2007年01月09日 | Weblog
 エルサルバドルの首都サンサルバドルに着いたのは暗くなってからだった。日本の援助で建設したジャンボが飛べる立派な飛行場から数十分車で走るとサンサルバドル市街に入る。トランジットのための一泊の滞在ではあるが、せっかくの機会なので大使館で夕食を摂りながら現況を伺った。

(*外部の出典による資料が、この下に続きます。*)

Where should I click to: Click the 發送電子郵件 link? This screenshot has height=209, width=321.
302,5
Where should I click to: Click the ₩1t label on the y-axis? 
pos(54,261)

 エルサルバドルは人口が700万人だがそのうち250万人がアメリカに出稼ぎに行っているとのことで、その仕送りが最も大きな収入になっている。社会問題としてはとにかく治安が悪く、世界の中でも有数の危険地帯であるとのこと。しかし発展する可能性は大きなものをもっていると感じる点があった。それは人の気質である。まじめでよく働く性質をこの国の人々は持っているとのこと。実はこれ以上の財産はないと思う。直接は優秀な人材とは関係ないかもしれないが、サンクトジュベリの奥さんや、ノーベル数学賞を受賞し、ビューティフルマインドという映画にもなった、精神を病んだ著名な数学者の奥さんがエルサルバドル人だとのこと。これはすなわち我慢強くご主人をたてる古き良き大和撫子的な女性が多いことを意味しているのだろうか?ま、単に余談である。
 余談ついでに「星の王子様」の中に出てくる3つの火山のエピソードはジュベリが奥さんからエルサルバドルにある3つ連なった火山の話を聞いて、物語の中に織り込んだものだそうだ。
 話を本題に戻そう。この国を発展せしめるにはどのような道があるのか、大使に伺うと、中米のハブ(重要な中継ポイント)として発展する道を目指しているとのお答えであった。なるほどたしかに立派な空港があり、それも海岸に近い場所のため離発着の問題も全くない。しかしそれだけでは中米のハブには弱い。何より治安が悪いのは致命的だ。しかし治安の維持には資金がいる、その資金がこの国にはない。そこでさらに話を伺うと国際会議を誘致できるようなコンベンションセンターとしての役割を担うアイデアがあるとのこと。どこかで聞いた話だ。空港の周りは平地でかつすぐ近くにはきれいな海岸がある。リゾートとしての条件は揃っている。コンベンションセンターとカジノをミックスした複合型のカジノリゾートを作っている企業がマカオに進出した話。この地におけるカジノによる国興し、これも悪くないアイデアではなかろうか。瓢箪から駒ということもある、帰国したらその大手カジノ企業のオーナーに水を向けてみよう。
 それにしても日本の外交官は質が高いと思う。エルサルバドル人よりもエルサルバドル国のことを真剣に考えている。もちろんその先には永続的な関係強化による日本の国益があるわけだが、現場で汗をかく外交官によって日本の世界における地位が幾分保たれていることを忘れてはならないだろう。まじめに仕事に取り組む外交官の皆さんがきちんと評価される世の中にしていかなくてはならないと思う。